Is it really cheaper to buy in winter?

In an article posted on Slate over the weekend, Tim Harford explains that the house-price indices reported to the media are seasonally adjusted, because home prices predictably rise and fall at the beginning and end of summer.

Harford offers this summary of a yet-to-be-published paper by two London School of Economics professors, L. Rachel Ngai and Silvana Tenreyro, explaining the phenomenon:

Buyers slightly prefer to purchase houses in the summer, so house prices are slightly higher in the summer, so sellers prefer to put their houses on the market in the summer—and with more houses on the market, the market is thicker. That means that buyers are more likely to find the exact house they want and so are willing to pay more. With prices higher, more sellers are attracted into the summer market, and fewer will contemplate selling in the winter. And so on. The self-reinforcing process can produce a large gap between summer and winter prices.

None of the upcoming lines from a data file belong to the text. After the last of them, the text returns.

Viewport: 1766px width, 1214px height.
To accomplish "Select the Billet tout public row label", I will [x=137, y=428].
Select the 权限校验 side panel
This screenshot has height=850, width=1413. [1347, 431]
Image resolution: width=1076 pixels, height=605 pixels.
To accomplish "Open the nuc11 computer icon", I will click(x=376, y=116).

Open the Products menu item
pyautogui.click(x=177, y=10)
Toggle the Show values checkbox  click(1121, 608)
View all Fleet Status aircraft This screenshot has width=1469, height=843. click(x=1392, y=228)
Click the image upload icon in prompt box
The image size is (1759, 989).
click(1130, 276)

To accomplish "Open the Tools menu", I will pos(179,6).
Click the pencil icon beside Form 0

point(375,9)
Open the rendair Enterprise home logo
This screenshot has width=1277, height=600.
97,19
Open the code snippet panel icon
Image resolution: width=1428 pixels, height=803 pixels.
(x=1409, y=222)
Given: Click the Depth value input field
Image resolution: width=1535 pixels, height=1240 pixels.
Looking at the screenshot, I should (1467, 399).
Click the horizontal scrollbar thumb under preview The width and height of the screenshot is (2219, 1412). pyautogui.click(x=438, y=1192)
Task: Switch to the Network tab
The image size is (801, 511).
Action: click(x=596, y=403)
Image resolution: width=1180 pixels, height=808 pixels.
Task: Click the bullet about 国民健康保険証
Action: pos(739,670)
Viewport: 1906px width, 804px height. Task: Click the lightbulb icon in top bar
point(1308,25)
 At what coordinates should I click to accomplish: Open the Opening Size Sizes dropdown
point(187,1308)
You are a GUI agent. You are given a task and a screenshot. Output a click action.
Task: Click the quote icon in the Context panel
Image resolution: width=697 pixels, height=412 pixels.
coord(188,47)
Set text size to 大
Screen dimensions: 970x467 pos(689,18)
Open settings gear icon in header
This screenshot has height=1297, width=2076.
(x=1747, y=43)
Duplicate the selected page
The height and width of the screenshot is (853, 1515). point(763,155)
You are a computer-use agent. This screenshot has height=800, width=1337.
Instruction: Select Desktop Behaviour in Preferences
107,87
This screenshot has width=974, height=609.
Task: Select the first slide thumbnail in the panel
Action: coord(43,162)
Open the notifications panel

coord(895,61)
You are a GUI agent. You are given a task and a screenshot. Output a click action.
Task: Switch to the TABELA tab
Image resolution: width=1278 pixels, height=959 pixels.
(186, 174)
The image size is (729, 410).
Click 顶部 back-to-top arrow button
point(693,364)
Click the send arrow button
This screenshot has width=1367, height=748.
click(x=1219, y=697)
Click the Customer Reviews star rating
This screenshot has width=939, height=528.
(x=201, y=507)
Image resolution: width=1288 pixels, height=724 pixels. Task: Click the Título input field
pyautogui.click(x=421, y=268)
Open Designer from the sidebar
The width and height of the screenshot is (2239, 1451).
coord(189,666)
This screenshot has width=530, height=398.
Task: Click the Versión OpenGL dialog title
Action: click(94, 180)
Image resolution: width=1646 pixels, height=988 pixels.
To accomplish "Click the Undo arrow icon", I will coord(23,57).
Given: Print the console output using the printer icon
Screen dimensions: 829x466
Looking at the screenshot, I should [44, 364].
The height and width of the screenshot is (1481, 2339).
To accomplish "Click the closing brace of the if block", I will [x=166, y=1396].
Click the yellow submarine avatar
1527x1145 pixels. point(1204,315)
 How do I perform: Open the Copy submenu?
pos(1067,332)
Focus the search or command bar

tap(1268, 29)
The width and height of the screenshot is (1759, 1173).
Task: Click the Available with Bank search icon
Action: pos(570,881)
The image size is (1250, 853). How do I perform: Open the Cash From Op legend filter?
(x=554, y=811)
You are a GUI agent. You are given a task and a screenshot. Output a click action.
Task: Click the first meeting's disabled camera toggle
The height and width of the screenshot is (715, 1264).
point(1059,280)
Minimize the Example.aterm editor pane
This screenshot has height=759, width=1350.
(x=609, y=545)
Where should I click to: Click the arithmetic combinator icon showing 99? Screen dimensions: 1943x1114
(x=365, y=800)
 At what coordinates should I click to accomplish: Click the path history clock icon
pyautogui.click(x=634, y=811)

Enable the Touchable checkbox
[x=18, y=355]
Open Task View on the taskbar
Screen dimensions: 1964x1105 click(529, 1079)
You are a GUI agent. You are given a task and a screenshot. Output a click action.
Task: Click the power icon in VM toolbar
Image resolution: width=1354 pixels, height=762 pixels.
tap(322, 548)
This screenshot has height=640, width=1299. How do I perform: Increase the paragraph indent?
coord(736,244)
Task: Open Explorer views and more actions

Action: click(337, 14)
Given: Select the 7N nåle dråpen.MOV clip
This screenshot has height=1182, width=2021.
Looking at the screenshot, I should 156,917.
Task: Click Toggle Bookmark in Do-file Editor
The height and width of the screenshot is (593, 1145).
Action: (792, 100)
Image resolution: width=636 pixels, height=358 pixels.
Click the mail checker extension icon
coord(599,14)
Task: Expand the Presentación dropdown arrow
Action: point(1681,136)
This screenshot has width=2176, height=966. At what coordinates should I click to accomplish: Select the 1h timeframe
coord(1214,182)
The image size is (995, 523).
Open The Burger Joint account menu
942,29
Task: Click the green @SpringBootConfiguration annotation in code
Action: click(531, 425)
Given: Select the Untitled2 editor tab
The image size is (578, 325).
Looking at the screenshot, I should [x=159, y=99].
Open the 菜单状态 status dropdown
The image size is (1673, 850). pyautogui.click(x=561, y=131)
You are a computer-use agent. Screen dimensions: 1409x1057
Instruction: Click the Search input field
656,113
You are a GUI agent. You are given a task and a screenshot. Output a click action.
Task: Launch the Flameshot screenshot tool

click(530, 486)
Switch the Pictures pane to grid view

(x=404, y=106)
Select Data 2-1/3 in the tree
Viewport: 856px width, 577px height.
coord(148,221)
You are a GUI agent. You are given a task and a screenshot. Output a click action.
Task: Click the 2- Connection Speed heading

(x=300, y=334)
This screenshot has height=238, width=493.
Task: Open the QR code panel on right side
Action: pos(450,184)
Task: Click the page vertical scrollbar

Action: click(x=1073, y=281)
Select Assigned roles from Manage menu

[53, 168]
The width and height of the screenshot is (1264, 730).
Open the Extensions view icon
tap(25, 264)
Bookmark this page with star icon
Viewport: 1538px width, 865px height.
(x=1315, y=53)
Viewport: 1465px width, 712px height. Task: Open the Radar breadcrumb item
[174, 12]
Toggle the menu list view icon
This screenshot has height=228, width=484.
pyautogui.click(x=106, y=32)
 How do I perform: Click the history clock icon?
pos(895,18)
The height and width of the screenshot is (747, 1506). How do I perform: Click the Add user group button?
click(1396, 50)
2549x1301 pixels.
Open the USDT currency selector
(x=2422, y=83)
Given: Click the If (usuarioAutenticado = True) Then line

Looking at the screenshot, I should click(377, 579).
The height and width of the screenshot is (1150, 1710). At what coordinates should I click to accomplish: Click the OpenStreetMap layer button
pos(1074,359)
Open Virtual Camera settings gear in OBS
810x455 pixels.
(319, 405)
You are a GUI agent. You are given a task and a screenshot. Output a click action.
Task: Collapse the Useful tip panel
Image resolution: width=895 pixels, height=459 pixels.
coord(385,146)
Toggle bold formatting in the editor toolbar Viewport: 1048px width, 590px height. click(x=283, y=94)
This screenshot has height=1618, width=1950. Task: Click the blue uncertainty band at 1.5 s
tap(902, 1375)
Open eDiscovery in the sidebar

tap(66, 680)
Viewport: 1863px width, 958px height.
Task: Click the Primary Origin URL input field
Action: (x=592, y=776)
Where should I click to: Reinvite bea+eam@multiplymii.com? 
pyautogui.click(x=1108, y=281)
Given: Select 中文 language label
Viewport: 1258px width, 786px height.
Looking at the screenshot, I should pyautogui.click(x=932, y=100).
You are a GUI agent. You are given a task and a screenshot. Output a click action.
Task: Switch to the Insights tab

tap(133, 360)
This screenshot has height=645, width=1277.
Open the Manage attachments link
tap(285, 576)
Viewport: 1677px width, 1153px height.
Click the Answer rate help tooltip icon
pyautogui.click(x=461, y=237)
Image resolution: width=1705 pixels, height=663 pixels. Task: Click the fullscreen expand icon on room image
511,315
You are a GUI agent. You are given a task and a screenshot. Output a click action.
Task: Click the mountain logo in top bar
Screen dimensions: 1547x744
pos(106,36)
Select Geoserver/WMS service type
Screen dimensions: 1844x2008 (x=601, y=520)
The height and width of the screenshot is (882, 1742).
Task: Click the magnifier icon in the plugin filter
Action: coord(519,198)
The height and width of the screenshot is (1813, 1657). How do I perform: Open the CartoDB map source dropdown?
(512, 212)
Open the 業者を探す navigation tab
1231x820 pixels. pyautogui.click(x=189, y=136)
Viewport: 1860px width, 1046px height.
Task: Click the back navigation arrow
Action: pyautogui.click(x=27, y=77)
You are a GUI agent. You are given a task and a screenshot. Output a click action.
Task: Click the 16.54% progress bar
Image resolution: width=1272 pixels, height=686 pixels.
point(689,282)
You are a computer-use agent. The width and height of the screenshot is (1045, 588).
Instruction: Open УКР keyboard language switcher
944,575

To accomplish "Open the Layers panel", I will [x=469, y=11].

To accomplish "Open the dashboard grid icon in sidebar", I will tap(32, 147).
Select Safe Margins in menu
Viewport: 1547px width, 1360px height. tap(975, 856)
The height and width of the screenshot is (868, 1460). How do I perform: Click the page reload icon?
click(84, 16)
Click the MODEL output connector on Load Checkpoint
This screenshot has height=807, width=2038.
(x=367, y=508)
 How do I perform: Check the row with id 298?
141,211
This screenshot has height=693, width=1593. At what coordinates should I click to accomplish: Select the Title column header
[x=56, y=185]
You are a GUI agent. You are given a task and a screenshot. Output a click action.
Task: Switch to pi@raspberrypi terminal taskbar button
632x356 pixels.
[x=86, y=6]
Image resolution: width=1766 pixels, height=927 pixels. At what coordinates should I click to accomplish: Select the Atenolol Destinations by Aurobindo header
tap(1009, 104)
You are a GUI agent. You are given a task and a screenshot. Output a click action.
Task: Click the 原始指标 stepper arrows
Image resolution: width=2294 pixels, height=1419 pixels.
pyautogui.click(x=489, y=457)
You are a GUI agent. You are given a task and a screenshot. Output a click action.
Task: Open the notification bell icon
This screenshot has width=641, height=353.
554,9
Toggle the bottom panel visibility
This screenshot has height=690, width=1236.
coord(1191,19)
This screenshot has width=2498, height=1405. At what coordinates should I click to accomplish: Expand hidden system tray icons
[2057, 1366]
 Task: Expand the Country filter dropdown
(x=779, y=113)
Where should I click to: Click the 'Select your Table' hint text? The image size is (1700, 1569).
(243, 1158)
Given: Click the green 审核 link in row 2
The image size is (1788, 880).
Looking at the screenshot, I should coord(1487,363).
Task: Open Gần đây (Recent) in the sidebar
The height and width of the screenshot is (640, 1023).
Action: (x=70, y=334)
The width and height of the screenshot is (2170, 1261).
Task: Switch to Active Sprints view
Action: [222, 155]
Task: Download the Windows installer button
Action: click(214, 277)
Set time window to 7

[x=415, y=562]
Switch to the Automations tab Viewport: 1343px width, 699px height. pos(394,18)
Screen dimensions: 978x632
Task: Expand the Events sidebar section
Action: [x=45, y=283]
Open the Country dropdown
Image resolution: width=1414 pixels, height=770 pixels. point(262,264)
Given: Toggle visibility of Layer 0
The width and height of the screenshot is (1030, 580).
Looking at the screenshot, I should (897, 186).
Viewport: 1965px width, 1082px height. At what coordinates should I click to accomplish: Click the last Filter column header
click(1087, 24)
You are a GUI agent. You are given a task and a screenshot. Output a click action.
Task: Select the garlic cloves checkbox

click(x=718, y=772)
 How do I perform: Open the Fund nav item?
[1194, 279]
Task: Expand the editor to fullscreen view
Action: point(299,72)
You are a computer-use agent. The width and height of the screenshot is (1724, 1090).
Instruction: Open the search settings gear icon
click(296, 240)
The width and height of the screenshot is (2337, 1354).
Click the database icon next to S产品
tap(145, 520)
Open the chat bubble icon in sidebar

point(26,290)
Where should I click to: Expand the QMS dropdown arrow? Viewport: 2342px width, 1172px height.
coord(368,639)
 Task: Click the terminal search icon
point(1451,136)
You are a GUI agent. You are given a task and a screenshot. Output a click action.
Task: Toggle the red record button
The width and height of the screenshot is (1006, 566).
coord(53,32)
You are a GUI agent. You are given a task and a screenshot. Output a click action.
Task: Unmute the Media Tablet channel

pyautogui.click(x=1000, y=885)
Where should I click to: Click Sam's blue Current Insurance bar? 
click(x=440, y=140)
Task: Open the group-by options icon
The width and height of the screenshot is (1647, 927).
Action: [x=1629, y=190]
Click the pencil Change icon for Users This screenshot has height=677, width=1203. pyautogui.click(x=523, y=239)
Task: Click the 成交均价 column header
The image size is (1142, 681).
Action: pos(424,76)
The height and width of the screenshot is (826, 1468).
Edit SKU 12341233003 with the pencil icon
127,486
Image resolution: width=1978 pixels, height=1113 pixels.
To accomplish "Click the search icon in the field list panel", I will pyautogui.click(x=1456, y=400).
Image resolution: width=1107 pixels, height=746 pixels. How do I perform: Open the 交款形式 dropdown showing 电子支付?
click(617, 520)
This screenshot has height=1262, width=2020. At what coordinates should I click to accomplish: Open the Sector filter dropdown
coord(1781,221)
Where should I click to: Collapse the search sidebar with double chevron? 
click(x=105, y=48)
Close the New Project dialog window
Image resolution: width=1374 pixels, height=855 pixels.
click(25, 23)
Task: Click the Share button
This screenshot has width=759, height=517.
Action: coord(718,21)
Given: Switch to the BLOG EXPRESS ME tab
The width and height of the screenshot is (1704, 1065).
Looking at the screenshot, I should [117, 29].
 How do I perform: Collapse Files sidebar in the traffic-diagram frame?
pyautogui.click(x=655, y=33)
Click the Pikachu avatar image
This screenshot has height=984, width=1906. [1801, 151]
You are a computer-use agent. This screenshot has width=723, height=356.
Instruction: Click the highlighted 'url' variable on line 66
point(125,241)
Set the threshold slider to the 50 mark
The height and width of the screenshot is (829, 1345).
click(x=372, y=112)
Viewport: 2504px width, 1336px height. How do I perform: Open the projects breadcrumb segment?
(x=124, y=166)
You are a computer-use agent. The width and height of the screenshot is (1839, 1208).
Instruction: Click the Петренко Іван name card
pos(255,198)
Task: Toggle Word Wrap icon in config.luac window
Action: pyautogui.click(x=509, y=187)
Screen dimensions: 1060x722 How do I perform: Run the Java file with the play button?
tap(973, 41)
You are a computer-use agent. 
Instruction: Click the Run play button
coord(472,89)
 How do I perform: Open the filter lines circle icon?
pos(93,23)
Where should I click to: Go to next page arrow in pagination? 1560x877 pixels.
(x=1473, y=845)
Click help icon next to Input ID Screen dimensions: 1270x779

Does that mean it makes more sense for buyers who are sitting on the fence to wait a couple more months? It depends where you’re looking. For example, when I spoke with Caryl Dillon about prices at The Elysian earlier this morning, she warned me that prices there will begin to climb soon (as is often the case with pre-construction pricing).

Harford mentions that the price surge was pretty weak this past spring: Does that mean the price drip going into the winter will be similarly weak, or that prices will drop precipitously?